Le téléphone portable est la source de bien des apports positifs en Afrique de l’Est. Cette région innove avec plusieurs applications conçues pour rendre service aux populations.

Par Arnaud Bébien, pour notre top partenaire Slate Afrique, publié le 5 décembre 2012

"Quand d’autres abandonnent, les Est-Africains essayent et essayent encore."

Pour le journaliste Trevor Analo, qui couvre l’actualité du secteur des nouvelles technologies pour l’hebdomadaire régional The East african, depuis Nairobi, la capitale kényane, la floraison actuelle des applications sur les mobiles relève de l’opiniâtreté des créateurs.

"La région a de jeunes innovateurs, déterminés à aller au bout de leur projet", dit-il à ce sujet.

Les dernières applications, très diverses, ne le contredisent pas. Et de plus en plus, la tendance est d’allier les compétences techniques à l’utilité, de manière à rendre meilleur le quotidien des populations.

Si le Kenya mène la danse depuis quelques années avec les succès à l’international de la plate-forme Ushaidi — et à l’heure où ce pays veut construire près de Nairobi un immense village technologique — il est de plus en plus talonné par ses voisins de la Communauté de l’Afrique de l’Est (EAC), notamment l’Ouganda, la Tanzanie et le Rwanda.

Des conseils médicaux
En Ouganda justement, Geofrey Lutwama a lancé, en 2010, avec quatre compères l’application Saving Tomorrow, avec l’objectif de réduire la mortalité infantile dans son pays (62,5 pour 1.000 naissances en 2011).

"Il a souvent manqué un lien entre une mère et un médecin quand un jeune enfant meurt. Un simple conseil aurait même évité les complications", explique-t-il pour justifier son initiative.

Lutwama veut donc être ce lien. Saving Tomorrow enregistre pour cela le profil de chaque mère avec son enfant, afin de planifier les rendez-vous avec un médecin dans un hôpital proche du domicile.

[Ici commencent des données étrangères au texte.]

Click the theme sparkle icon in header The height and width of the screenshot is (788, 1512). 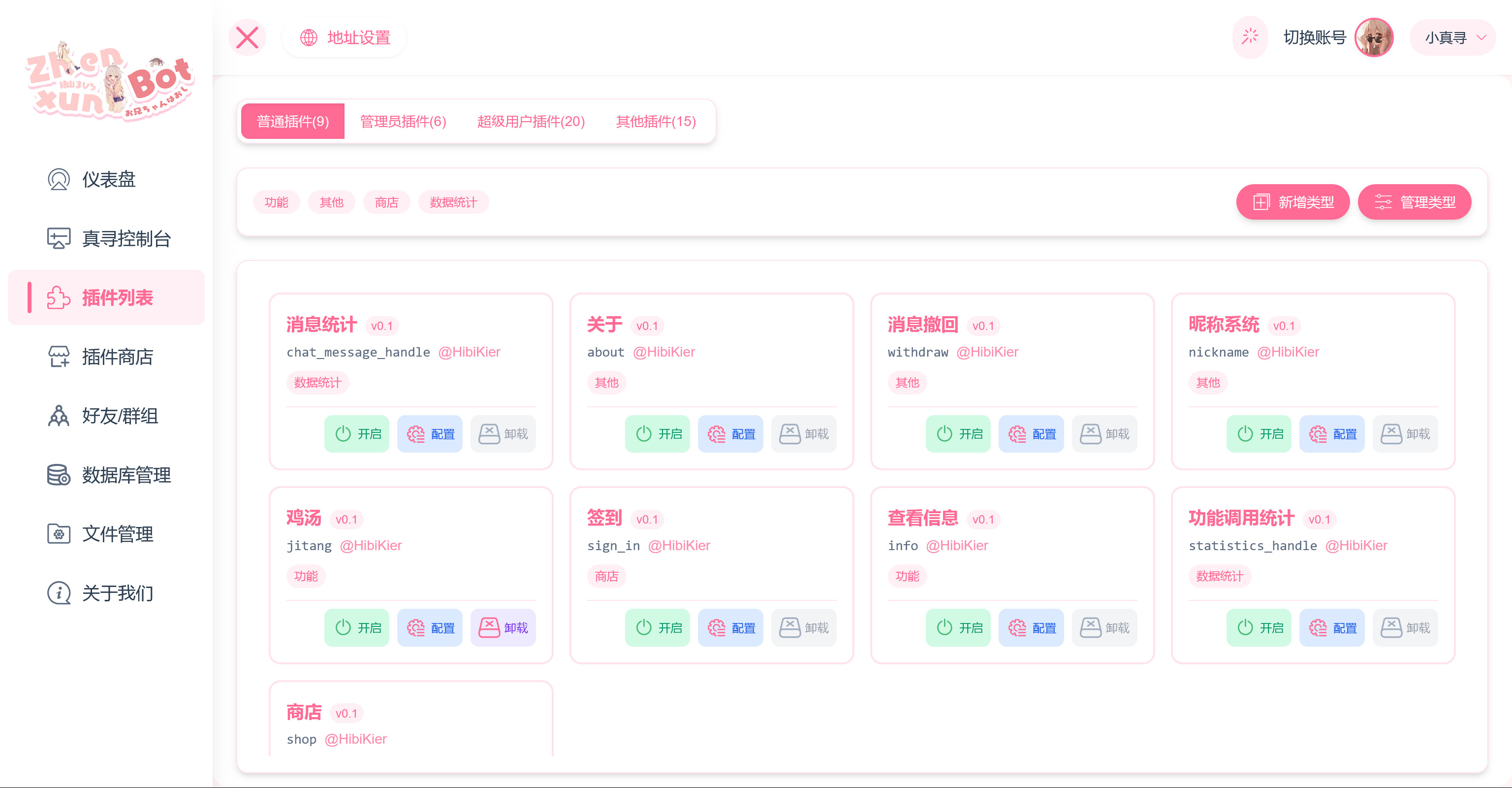[1250, 37]
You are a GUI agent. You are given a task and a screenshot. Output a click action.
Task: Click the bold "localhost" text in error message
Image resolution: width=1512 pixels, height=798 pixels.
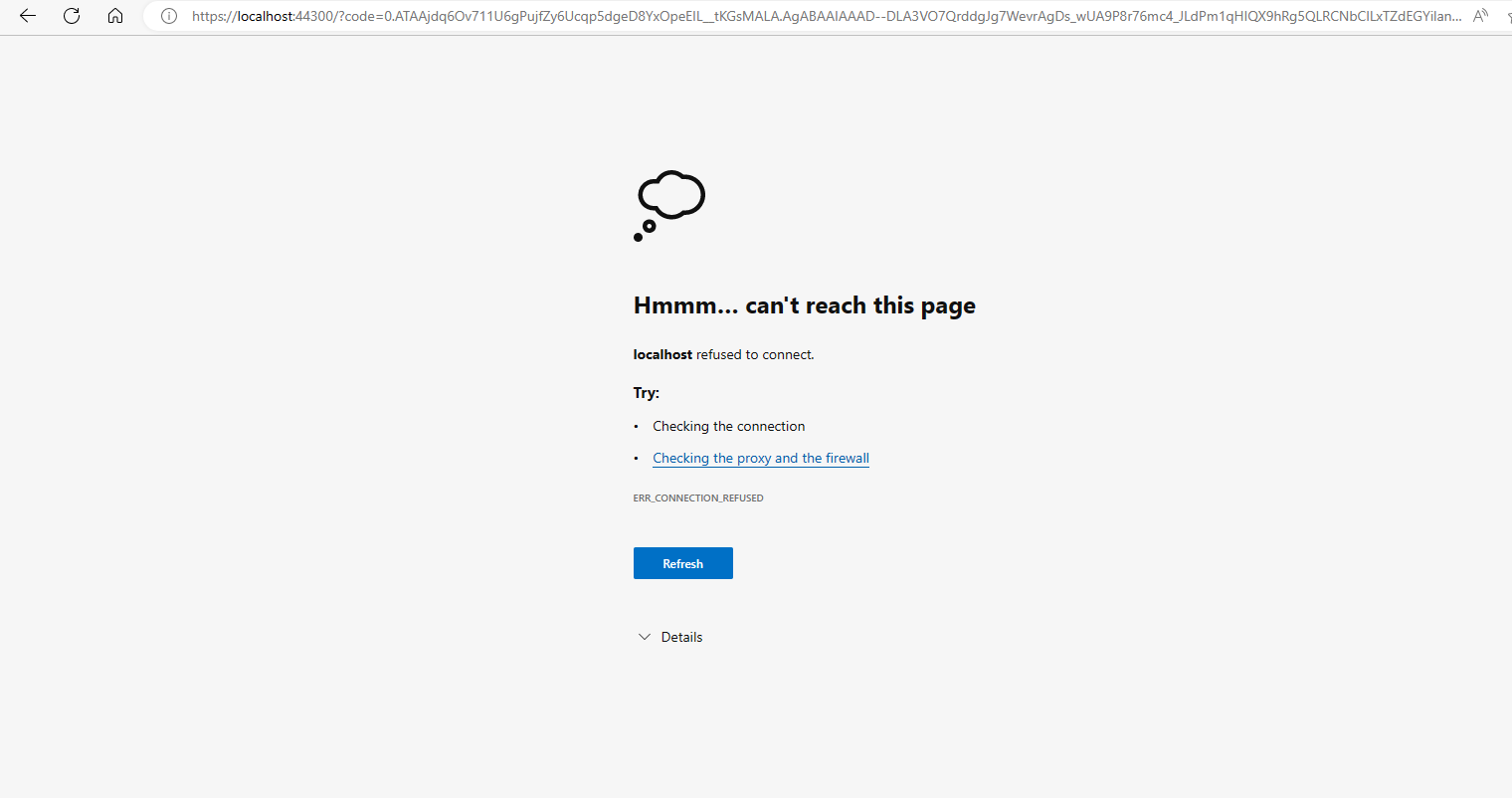click(x=662, y=354)
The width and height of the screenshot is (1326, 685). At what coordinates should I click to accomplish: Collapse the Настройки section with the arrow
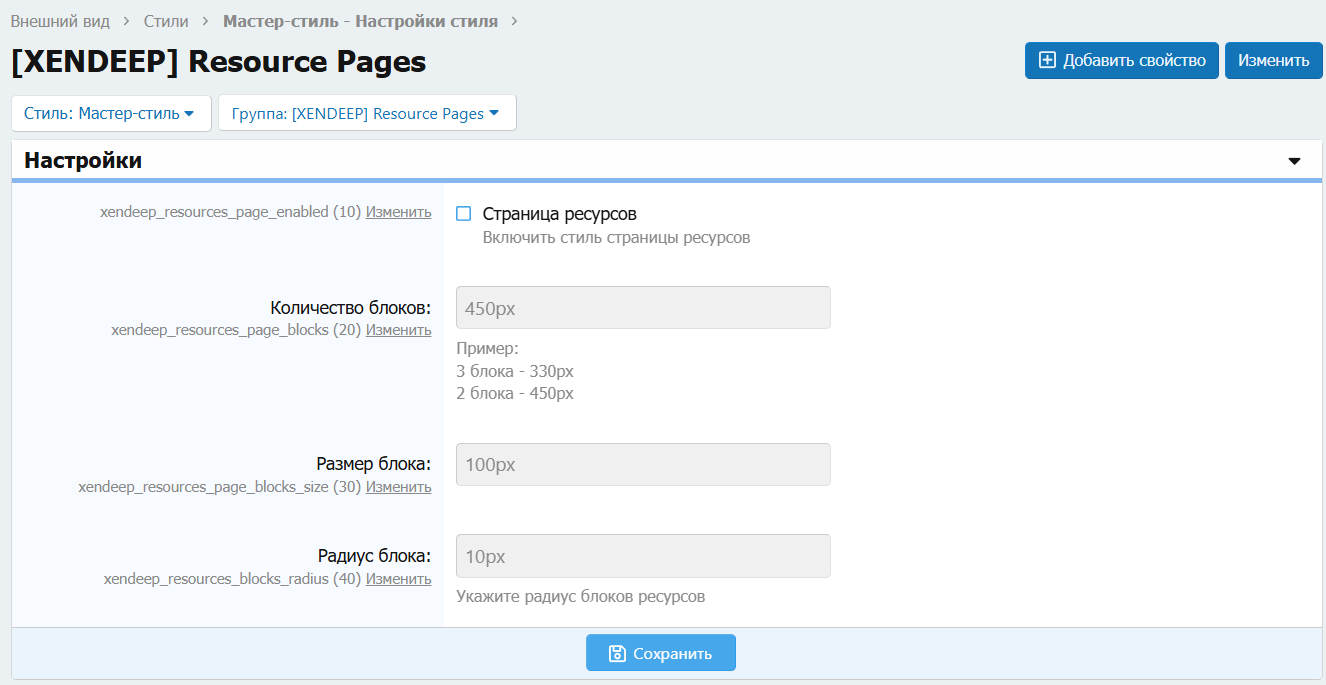tap(1294, 161)
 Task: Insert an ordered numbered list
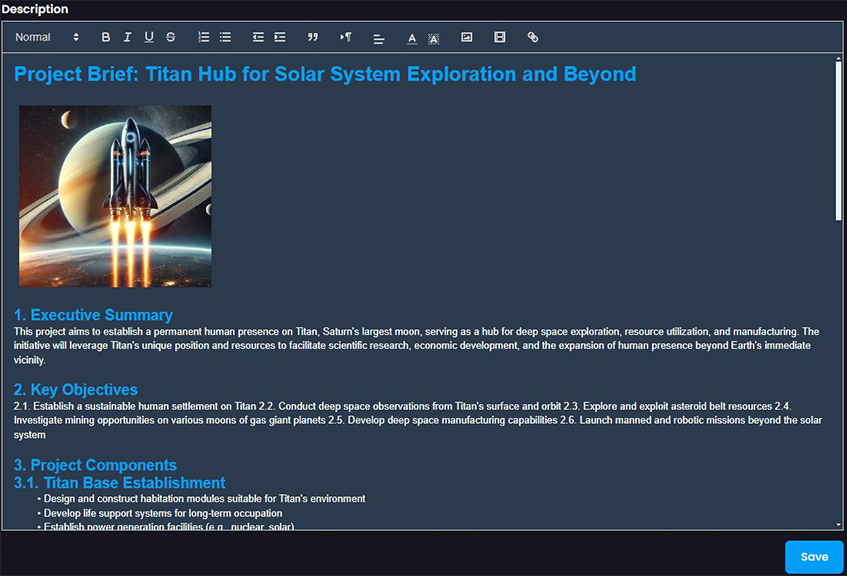tap(204, 37)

"L’avantage, c’est de pouvoir rappeler à la mère, deux jours avant, la date de son rendez-vous avec un SMS", appuie-t-il, tout en rappelant que ces oublis répétitifs sont régulièrement responsables des décès des enfants.

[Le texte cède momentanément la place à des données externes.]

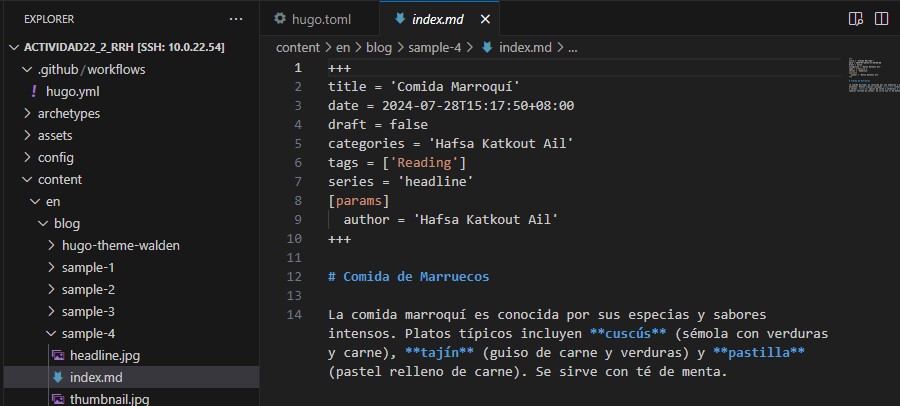Image resolution: width=900 pixels, height=406 pixels.
Task: Expand the archetypes folder
Action: tap(68, 113)
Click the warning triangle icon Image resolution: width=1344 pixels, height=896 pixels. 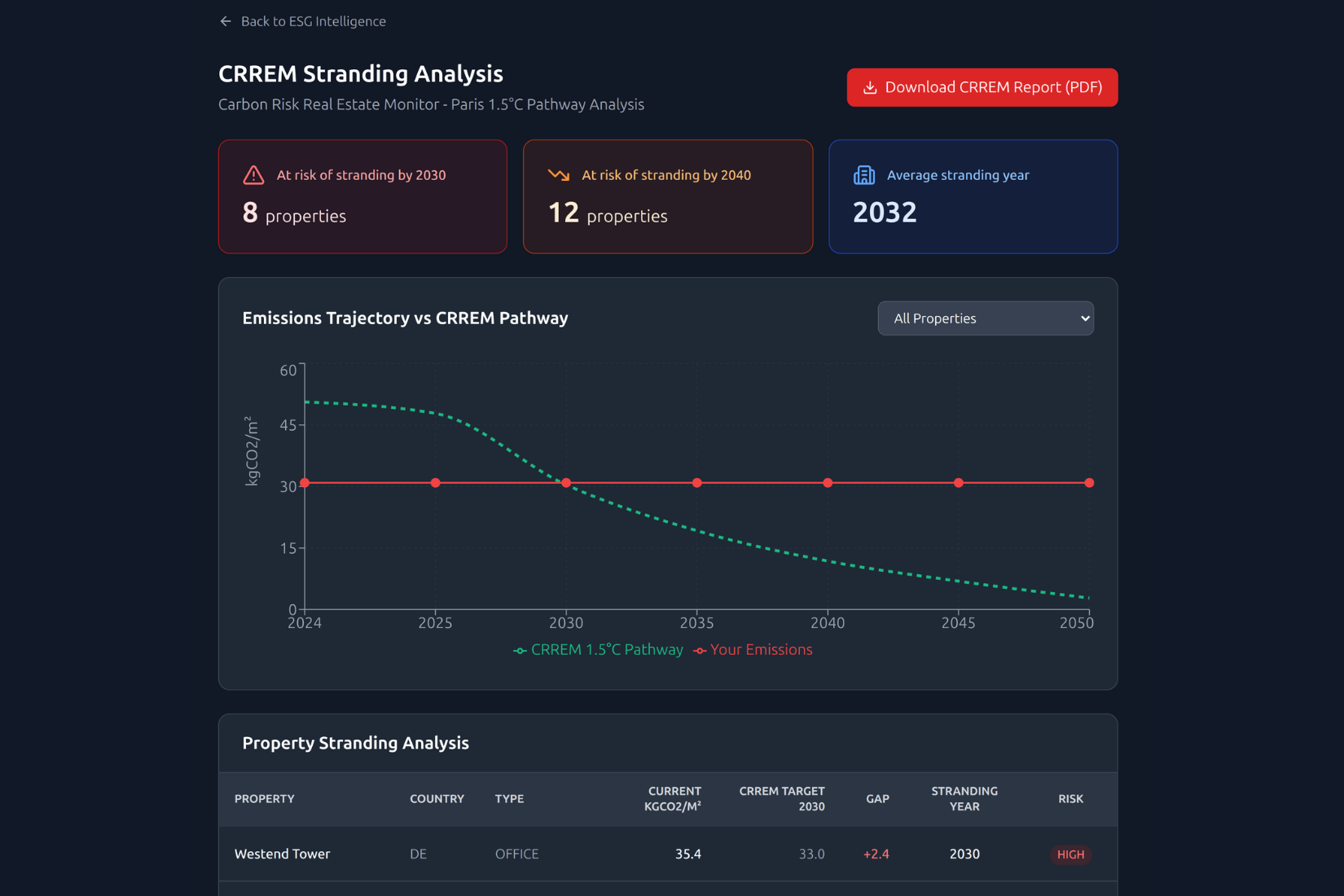[253, 175]
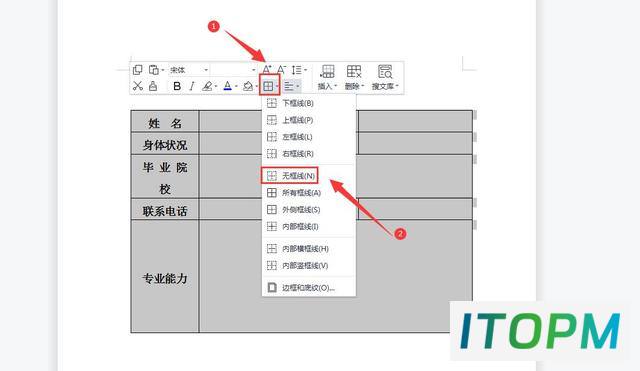Click the font color A swatch
Image resolution: width=640 pixels, height=371 pixels.
pyautogui.click(x=228, y=86)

Autres possibilités permises par le téléphone : celles d’informer des dates de vaccination ou d’envoyer des conseils pour la bonne nutrition de l’enfant.

"Si le système se développe à l’échelle du pays, il est possible de réduire considérablement la mortalité infantile", espère-t-il, misant sur le partage des informations, prodiguées par les médecins par SMS, au sein de la population.

Les mères ayant des enfants du même âge sont en effet encouragées à s’échanger les messages. Les médecins, eux, peuvent communiquer rapidement et en nombre des conseils aux parents dont les enfants souffrent des mêmes pathologies.